When the twin girls were born, one October night in 2018, they carried a secret: a hidden tweak in their DNA even the hospital in China didn’t know about. They were the world’s first genetically engineered humans.
The next month, news of their existence broke just as the scientist behind the engineering, Dr He Jiankui, was addressing peers at a global summit. Facing down an uncharacteristically rowdy hall of scientists, he explained: with fertility treatments illegal for prospective parents with HIV in China, he had instead edited the girls as embryos to be resistant to the AIDS virus carried by their father. He said genetic testing showed that “Lulu” and “Nana” were “as healthy as any babies”. Their real identity is now a state secret in China and it is not known how they are doing.

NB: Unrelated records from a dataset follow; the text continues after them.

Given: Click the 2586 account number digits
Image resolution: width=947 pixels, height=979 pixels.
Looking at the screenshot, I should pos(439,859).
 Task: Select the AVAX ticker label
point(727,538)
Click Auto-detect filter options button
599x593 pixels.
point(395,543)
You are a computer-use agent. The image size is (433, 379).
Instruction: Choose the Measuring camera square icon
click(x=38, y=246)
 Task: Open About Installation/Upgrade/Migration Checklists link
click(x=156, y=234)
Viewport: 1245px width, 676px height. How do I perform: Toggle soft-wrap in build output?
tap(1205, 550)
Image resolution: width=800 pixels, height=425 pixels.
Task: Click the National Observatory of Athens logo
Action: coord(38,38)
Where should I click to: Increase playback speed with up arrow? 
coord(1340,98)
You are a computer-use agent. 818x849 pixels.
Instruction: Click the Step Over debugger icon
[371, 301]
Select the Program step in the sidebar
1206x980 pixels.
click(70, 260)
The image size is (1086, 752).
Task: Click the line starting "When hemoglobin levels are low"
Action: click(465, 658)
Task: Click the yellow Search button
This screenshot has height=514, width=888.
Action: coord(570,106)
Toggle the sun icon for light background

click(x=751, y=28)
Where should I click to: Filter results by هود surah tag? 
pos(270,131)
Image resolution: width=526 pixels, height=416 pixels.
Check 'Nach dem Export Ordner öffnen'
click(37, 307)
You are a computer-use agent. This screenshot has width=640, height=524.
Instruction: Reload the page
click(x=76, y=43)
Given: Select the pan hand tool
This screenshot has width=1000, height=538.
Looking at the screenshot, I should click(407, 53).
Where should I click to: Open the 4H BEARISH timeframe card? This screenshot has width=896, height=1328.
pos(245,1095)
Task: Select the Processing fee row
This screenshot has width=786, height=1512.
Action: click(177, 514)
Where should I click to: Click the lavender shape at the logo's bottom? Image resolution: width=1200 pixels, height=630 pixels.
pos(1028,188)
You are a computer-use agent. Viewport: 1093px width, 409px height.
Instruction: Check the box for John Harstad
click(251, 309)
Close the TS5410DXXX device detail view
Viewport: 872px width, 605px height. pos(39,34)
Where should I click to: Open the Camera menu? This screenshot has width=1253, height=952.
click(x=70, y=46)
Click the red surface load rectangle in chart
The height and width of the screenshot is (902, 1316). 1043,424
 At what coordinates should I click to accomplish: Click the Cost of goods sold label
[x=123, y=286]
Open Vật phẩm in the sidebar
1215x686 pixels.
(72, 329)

But Dr He has been jailed for three years and his research internationally condemned as rogue “Frankenstein” science. He had faked tests, kept doctors in the dark, and bypassed ethics boards in his quest to be the first to “cross the germline” and engineer humans. Some even suspected he had targeted the specific gene in question not only because it was linked to HIV infection but because it had been shown to boost brain power, when removed in mice. What had been feared by many in the scientific community, especially since the creation of the breakthrough gene-editing tool CRISPR, had come to pass.
In the past 70 years, we have uncovered the structure of DNA, the blueprint of life, built machines to read it and harnessed the power to rewrite it. Gene technologies have helped us track and fight COVID-19 faster than any outbreak in history, with real-time genomic sequencing, and new-generation mRNA vaccines. And scientists believe we are on the cusp of doing a whole lot more: even curing incurable diseases.
For the first time, gene editing saved lives when it was used to help two toddlers with terminal leukemia at London’s Great Ormond Street Hospital in 2015. “The girls are still in remission,” says Professor Waseem Qasim now. “We’re starting more trials using [the next generation] of CRISPR tools. Some of this stuff does look like science fiction, at least at first, even to me.”
But, three years on from the Dr He scandal, experts say regulation is still not keeping pace with the gene-editing revolution. So does that mean we are already on a slippery slope to the designer babies and supersoldiers we see in films like Gattaca and Captain America?
What is genetic engineering?
You are made up of trillions of cells, in a constant state of death and rebirth. Almost all of them carry a blueprint, billions of letters long, known as deoxyribonucleic acid or DNA for short with the instructions for making everything from your eye colour to your heart valves. As your cells replicate and replace themselves, this DNA is copied across, re-encoded. But only the parts relevant to that particular cell, known as genes, switch on. So lung cells are built to take in oxygen while red blood cells are programmed to carry that oxygen around the body.
This is the impressive, if imperfect, engine of all multicellular life on Earth. Sometimes, DNA makes mistakes when copying itself, “mutations”. Most don’t affect how things run. But some can cause problems, like bugs in computer code. And, occasionally, others will make things better. Over time, these good mutations might build up, and their advantages improve generations. That’s what evolution looks like under a microscope.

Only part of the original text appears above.